Some rows
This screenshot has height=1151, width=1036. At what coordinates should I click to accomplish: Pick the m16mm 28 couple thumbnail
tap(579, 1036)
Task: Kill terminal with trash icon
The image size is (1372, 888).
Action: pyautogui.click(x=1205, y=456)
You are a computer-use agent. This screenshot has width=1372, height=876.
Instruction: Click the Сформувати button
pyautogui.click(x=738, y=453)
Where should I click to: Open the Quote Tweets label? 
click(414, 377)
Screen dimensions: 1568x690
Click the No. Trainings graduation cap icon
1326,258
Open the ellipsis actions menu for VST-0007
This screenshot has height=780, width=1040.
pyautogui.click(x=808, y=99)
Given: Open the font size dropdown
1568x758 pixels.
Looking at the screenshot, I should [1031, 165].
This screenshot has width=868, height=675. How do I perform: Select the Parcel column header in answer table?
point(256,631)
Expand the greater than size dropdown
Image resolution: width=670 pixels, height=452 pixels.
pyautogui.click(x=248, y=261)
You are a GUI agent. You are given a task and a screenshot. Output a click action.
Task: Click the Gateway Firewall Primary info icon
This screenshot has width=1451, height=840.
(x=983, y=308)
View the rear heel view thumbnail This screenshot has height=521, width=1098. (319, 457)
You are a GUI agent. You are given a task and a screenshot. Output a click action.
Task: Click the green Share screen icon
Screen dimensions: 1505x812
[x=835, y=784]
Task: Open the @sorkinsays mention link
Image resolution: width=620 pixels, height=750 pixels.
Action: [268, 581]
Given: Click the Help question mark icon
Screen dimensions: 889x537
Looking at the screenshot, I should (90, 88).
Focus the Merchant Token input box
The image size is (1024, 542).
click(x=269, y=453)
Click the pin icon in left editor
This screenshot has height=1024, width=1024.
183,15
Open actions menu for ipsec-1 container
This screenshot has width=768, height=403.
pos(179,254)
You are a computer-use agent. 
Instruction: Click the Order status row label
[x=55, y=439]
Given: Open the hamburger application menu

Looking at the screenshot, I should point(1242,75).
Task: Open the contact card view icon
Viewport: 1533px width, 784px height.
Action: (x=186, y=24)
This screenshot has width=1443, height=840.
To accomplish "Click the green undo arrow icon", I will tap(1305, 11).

### GIVEN INSTRUCTION
Convert every line of the rows above into a JSON list of strings, with each line as its own string and blank lines dropped.

### SOLUTION
[
  "This screenshot has height=1151, width=1036. At what coordinates should I click to accomplish: Pick the m16mm 28 couple thumbnail",
  "tap(579, 1036)",
  "Task: Kill terminal with trash icon",
  "The image size is (1372, 888).",
  "Action: pyautogui.click(x=1205, y=456)",
  "You are a computer-use agent. This screenshot has width=1372, height=876.",
  "Instruction: Click the Сформувати button",
  "pyautogui.click(x=738, y=453)",
  "Where should I click to: Open the Quote Tweets label? ",
  "click(414, 377)",
  "Screen dimensions: 1568x690",
  "Click the No. Trainings graduation cap icon",
  "1326,258",
  "Open the ellipsis actions menu for VST-0007",
  "This screenshot has height=780, width=1040.",
  "pyautogui.click(x=808, y=99)",
  "Given: Open the font size dropdown",
  "1568x758 pixels.",
  "Looking at the screenshot, I should [1031, 165].",
  "This screenshot has width=868, height=675. How do I perform: Select the Parcel column header in answer table?",
  "point(256,631)",
  "Expand the greater than size dropdown",
  "Image resolution: width=670 pixels, height=452 pixels.",
  "pyautogui.click(x=248, y=261)",
  "You are a GUI agent. You are given a task and a screenshot. Output a click action.",
  "Task: Click the Gateway Firewall Primary info icon",
  "This screenshot has width=1451, height=840.",
  "(x=983, y=308)",
  "View the rear heel view thumbnail This screenshot has height=521, width=1098. (319, 457)",
  "You are a GUI agent. You are given a task and a screenshot. Output a click action.",
  "Task: Click the green Share screen icon",
  "Screen dimensions: 1505x812",
  "[x=835, y=784]",
  "Task: Open the @sorkinsays mention link",
  "Image resolution: width=620 pixels, height=750 pixels.",
  "Action: [268, 581]",
  "Given: Click the Help question mark icon",
  "Screen dimensions: 889x537",
  "Looking at the screenshot, I should (90, 88).",
  "Focus the Merchant Token input box",
  "The image size is (1024, 542).",
  "click(x=269, y=453)",
  "Click the pin icon in left editor",
  "This screenshot has height=1024, width=1024.",
  "183,15",
  "Open actions menu for ipsec-1 container",
  "This screenshot has width=768, height=403.",
  "pos(179,254)",
  "You are a computer-use agent. ",
  "Instruction: Click the Order status row label",
  "[x=55, y=439]",
  "Given: Open the hamburger application menu",
  "Looking at the screenshot, I should point(1242,75).",
  "Task: Open the contact card view icon",
  "Viewport: 1533px width, 784px height.",
  "Action: (x=186, y=24)",
  "This screenshot has width=1443, height=840.",
  "To accomplish \"Click the green undo arrow icon\", I will tap(1305, 11)."
]